--- Start ---

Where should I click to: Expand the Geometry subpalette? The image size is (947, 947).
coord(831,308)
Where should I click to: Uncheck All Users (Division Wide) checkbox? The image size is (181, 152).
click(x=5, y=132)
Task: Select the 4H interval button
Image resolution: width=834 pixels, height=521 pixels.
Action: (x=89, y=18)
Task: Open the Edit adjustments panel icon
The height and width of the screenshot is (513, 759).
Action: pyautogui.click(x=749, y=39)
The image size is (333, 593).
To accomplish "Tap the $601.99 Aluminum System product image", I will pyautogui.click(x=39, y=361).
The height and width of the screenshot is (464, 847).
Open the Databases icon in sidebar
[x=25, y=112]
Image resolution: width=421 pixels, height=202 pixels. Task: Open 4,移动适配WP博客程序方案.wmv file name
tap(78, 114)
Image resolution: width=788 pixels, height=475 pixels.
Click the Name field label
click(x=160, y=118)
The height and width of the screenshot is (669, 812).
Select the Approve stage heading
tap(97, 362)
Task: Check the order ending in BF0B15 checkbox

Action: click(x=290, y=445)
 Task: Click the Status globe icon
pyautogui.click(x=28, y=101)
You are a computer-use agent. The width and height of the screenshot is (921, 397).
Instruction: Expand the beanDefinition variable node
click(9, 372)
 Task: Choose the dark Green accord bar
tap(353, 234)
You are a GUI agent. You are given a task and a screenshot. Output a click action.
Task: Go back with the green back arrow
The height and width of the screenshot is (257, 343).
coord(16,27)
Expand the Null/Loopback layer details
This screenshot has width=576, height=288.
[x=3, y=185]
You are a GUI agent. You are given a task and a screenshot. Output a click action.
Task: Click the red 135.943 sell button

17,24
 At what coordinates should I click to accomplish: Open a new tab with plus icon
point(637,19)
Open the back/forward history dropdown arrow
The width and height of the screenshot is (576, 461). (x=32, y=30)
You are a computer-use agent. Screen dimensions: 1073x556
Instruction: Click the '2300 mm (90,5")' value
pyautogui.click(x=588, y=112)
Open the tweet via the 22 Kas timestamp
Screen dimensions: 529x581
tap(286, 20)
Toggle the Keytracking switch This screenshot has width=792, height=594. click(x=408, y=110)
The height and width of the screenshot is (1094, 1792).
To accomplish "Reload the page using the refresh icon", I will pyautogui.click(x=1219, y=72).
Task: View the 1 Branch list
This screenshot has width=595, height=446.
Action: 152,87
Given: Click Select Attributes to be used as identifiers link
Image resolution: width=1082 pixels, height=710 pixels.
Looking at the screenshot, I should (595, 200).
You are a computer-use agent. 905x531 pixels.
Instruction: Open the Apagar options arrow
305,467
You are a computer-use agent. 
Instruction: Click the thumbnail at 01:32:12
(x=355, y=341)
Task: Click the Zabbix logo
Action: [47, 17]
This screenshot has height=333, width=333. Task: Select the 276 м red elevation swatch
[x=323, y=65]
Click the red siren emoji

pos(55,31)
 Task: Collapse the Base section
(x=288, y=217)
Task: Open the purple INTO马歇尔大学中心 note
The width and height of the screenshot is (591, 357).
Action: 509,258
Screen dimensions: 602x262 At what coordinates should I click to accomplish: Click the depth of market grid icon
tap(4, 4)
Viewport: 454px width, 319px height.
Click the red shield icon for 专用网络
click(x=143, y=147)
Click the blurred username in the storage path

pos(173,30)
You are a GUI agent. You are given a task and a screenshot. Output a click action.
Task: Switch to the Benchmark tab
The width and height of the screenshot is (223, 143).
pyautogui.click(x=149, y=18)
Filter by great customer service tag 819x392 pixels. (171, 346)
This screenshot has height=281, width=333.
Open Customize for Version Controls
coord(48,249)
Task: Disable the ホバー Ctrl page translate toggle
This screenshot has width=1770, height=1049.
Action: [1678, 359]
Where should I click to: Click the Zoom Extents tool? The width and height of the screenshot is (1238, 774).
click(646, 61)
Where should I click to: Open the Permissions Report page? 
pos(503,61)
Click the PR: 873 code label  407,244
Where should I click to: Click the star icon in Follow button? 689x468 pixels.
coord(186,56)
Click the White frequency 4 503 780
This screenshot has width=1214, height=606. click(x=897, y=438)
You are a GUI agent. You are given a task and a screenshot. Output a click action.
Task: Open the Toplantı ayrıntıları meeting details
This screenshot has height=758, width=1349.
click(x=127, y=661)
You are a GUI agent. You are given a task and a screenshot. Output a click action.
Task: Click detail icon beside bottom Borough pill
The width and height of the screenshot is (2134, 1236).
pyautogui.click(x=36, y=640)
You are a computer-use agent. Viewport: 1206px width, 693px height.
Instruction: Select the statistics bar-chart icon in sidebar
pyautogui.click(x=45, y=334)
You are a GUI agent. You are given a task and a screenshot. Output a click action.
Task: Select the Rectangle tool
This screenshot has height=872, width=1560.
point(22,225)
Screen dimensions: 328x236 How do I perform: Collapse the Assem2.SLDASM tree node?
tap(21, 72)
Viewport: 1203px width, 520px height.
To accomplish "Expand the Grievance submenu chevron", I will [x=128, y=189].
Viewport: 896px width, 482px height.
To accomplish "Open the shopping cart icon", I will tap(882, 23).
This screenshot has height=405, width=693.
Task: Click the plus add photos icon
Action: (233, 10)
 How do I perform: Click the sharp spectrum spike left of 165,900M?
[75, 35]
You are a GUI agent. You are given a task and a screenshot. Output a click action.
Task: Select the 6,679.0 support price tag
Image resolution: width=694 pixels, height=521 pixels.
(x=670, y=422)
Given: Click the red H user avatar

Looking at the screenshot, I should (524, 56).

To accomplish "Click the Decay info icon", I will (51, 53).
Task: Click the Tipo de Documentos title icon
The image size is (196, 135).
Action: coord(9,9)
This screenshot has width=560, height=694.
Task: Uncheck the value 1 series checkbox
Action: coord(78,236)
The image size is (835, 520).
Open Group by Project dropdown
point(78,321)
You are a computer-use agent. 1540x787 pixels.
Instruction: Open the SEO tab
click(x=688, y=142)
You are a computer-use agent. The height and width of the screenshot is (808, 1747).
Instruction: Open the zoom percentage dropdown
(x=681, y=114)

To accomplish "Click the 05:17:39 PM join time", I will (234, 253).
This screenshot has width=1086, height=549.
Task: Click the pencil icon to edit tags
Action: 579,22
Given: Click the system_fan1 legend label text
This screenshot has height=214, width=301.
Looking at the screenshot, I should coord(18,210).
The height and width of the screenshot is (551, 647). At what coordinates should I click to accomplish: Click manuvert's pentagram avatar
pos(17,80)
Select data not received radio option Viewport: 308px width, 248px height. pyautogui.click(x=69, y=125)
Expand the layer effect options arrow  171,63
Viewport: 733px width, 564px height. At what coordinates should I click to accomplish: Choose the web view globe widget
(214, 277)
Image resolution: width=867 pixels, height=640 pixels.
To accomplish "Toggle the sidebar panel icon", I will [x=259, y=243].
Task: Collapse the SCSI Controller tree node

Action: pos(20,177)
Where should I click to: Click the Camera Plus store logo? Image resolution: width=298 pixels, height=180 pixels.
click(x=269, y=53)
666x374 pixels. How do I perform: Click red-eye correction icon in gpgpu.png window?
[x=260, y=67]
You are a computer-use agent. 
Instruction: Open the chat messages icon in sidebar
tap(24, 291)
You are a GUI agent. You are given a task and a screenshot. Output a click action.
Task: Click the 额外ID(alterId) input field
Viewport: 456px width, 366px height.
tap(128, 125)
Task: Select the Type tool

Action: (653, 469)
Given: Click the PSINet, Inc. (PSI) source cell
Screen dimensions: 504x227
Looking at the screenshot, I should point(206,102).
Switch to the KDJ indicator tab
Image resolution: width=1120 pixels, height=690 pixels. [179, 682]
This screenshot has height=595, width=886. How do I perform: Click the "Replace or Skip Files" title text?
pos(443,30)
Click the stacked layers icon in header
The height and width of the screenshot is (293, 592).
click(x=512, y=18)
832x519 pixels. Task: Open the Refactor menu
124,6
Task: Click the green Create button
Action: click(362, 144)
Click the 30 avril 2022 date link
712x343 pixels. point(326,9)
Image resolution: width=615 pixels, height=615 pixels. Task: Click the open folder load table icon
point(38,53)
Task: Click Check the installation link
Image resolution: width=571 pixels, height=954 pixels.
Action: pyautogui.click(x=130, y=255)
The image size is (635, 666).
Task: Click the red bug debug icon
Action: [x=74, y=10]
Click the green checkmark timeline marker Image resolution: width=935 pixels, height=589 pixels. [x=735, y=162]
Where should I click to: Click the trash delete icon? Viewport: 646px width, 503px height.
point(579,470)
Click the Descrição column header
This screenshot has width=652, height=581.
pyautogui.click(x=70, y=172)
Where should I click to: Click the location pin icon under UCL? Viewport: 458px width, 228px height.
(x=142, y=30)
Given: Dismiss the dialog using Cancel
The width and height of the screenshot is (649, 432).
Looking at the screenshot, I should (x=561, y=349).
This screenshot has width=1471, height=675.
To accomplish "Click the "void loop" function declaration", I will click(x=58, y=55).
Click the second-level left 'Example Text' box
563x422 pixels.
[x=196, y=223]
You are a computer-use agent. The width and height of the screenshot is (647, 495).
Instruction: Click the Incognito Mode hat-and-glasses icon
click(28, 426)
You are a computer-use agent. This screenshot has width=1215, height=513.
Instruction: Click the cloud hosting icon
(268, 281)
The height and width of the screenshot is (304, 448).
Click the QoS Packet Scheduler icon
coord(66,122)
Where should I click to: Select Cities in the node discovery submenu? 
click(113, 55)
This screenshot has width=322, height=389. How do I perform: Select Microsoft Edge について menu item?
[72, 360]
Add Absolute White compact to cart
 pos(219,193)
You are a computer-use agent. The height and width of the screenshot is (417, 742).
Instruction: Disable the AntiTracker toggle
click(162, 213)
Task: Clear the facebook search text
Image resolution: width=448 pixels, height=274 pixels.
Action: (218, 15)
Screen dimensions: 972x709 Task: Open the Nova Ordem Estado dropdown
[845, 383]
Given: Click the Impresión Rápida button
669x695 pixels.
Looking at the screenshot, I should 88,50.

--- End ---

TASK STATEMENT: Please copy the lines of the records above word for word, starting with the line containing "At what coordinates should I click to accomplish: Open" and going on through the line containing "tap(286, 20)".

EXERCISE OUTPUT:
 At what coordinates should I click to accomplish: Open a new tab with plus icon
point(637,19)
Open the back/forward history dropdown arrow
The width and height of the screenshot is (576, 461). (x=32, y=30)
You are a computer-use agent. Screen dimensions: 1073x556
Instruction: Click the '2300 mm (90,5")' value
pyautogui.click(x=588, y=112)
Open the tweet via the 22 Kas timestamp
Screen dimensions: 529x581
tap(286, 20)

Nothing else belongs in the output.